L’année spatiale 2022 promet la Lune
Ce contenu est réservé aux abonnés Air&Cosmos
Ce contenu est réservé aux abonnés Air&Cosmos
SpaceX a une nouvelle fois pris presque toute la lumière en 2021, entre une activité record du Falcon 9 (31 missions avec 29 étages éprouvés et 30 récupérations réussies), et le premier vol orbital habité entièrement touristique (Inspiration4). L’opérateur californien pourrait faire encore beaucoup mieux cette année, avec 43 missions identifiées par les observateurs (dont 5 ou 6 sur Falcon Heavy). Parmi elles figurent l’envoi des premières missions touristiques de la startup texane Axiom à destination de la Station spatiale internationale (le 28 février puis à l’automne), de plusieurs missions lunaires automatiques (deux atterrisseurs Nova C d’Intuitive Machines, l’orbiteur sud-coréen KPLO, l’atterrisseur japonais Hakuto R et son astromobile émiratie Rashid, et la mission commerciale Sherpa-ES Go Beyond de Spaceflight), de la sonde Psyché de la Nasa (lancée vers l’astéroïde du même nom), potentiellement accompagnée des micro-sondes Janus A et B (qui iront visiter des astéroïdes binaires), de la très attendue mission internationale Swot (Surface Water Ocean Topography), dédiée à la topographie des surfaces d'eau océaniques et continentales, et de la mission Tempo (Tropospheric Emissions: Monitoring of Pollution), qui va mesurer de pollution en Amérique du nord.

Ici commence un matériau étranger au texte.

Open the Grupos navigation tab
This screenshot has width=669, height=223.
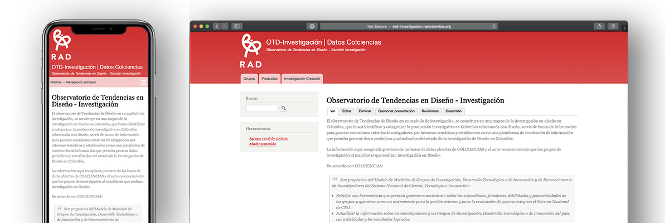point(249,79)
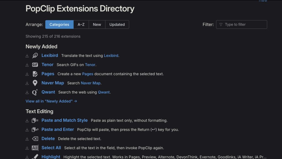Click the Pages document icon
Viewport: 282px width, 159px height.
[35, 74]
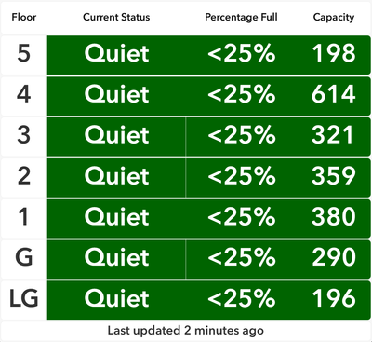This screenshot has height=342, width=372.
Task: Select the LG floor label
Action: click(23, 298)
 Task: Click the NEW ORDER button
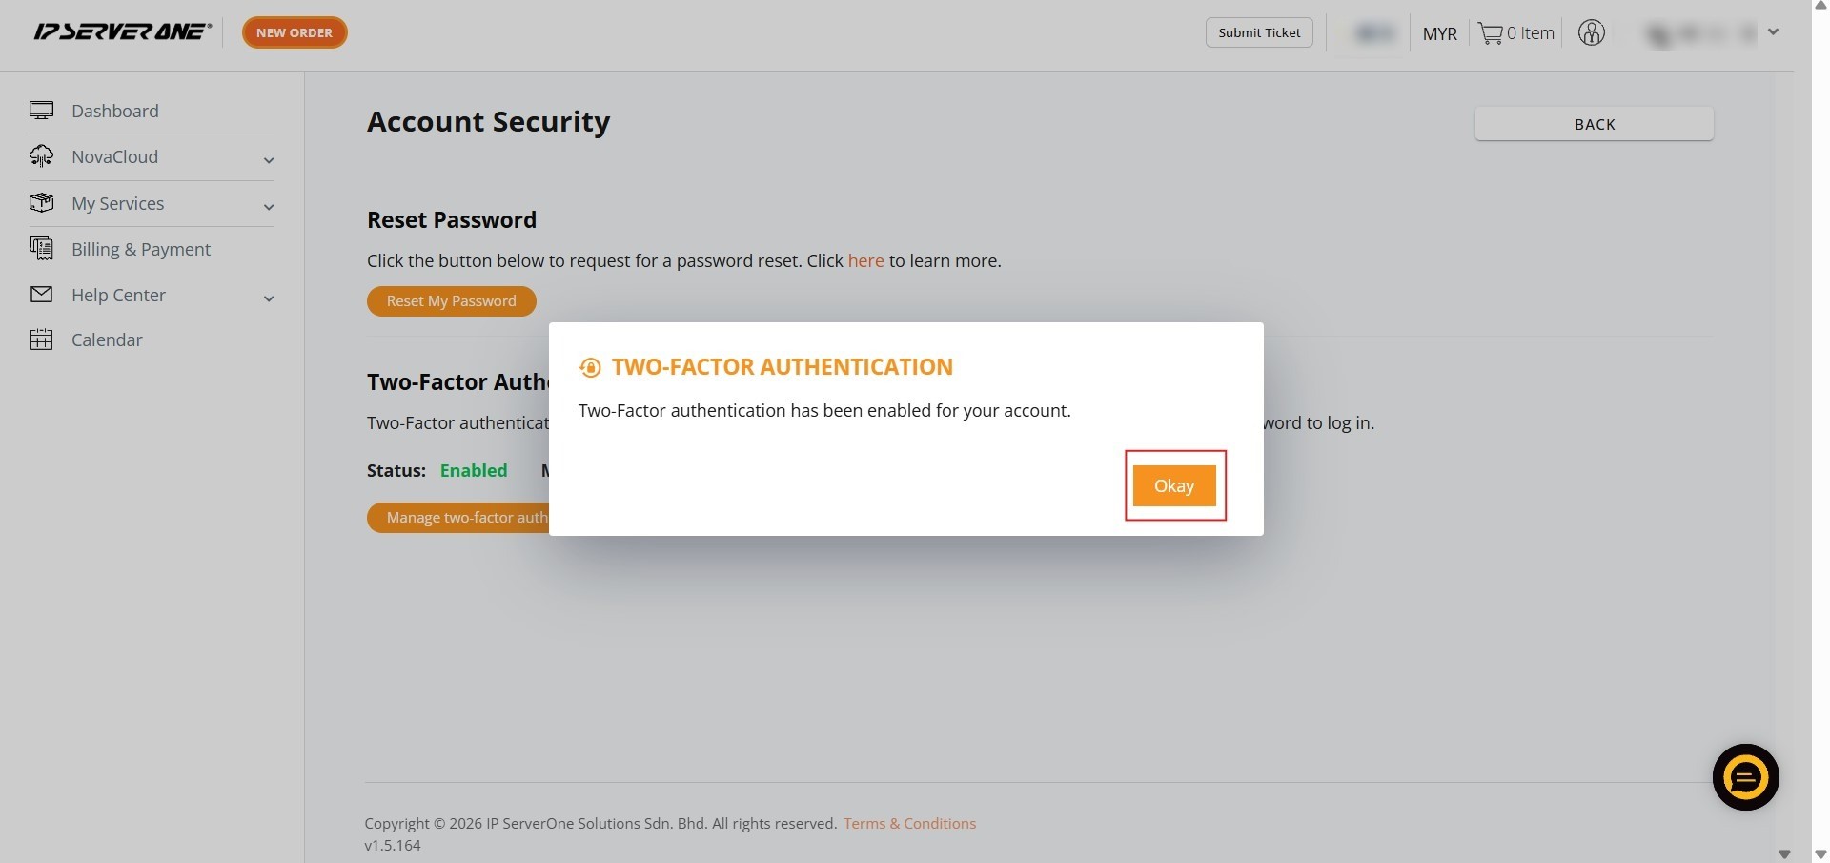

Mais l’événement le plus attendu du côté de SpaceX est certainement le premier vol orbital du superlanceur Starship/Super Heavy, promis depuis quelques mois par Elon Musk. Pour l’heure, il ne pourra pas intervenir avant le mois de mars, l’Agence fédérale de l'aviation américaine (FAA) ayant annoncé le 28 décembre dernier qu’elle ne rendrait pas avant le 28 février les conclusions de son évaluation environnementale programmatique concernant les installations de Boca Chica, au Texas, où l’engin (équipé de 29 moteurs Raptor au premier étage) doit décoller. Ce délai est justifié par un nombre élevé de réclamations (impacts environnementaux des lancements, récupération des étages, débris ou fermeture de routes locales), et la nécessité de mener des discussions avec les parties prenantes. Le feu vert de la FAA est obligatoire pour la poursuite des essais.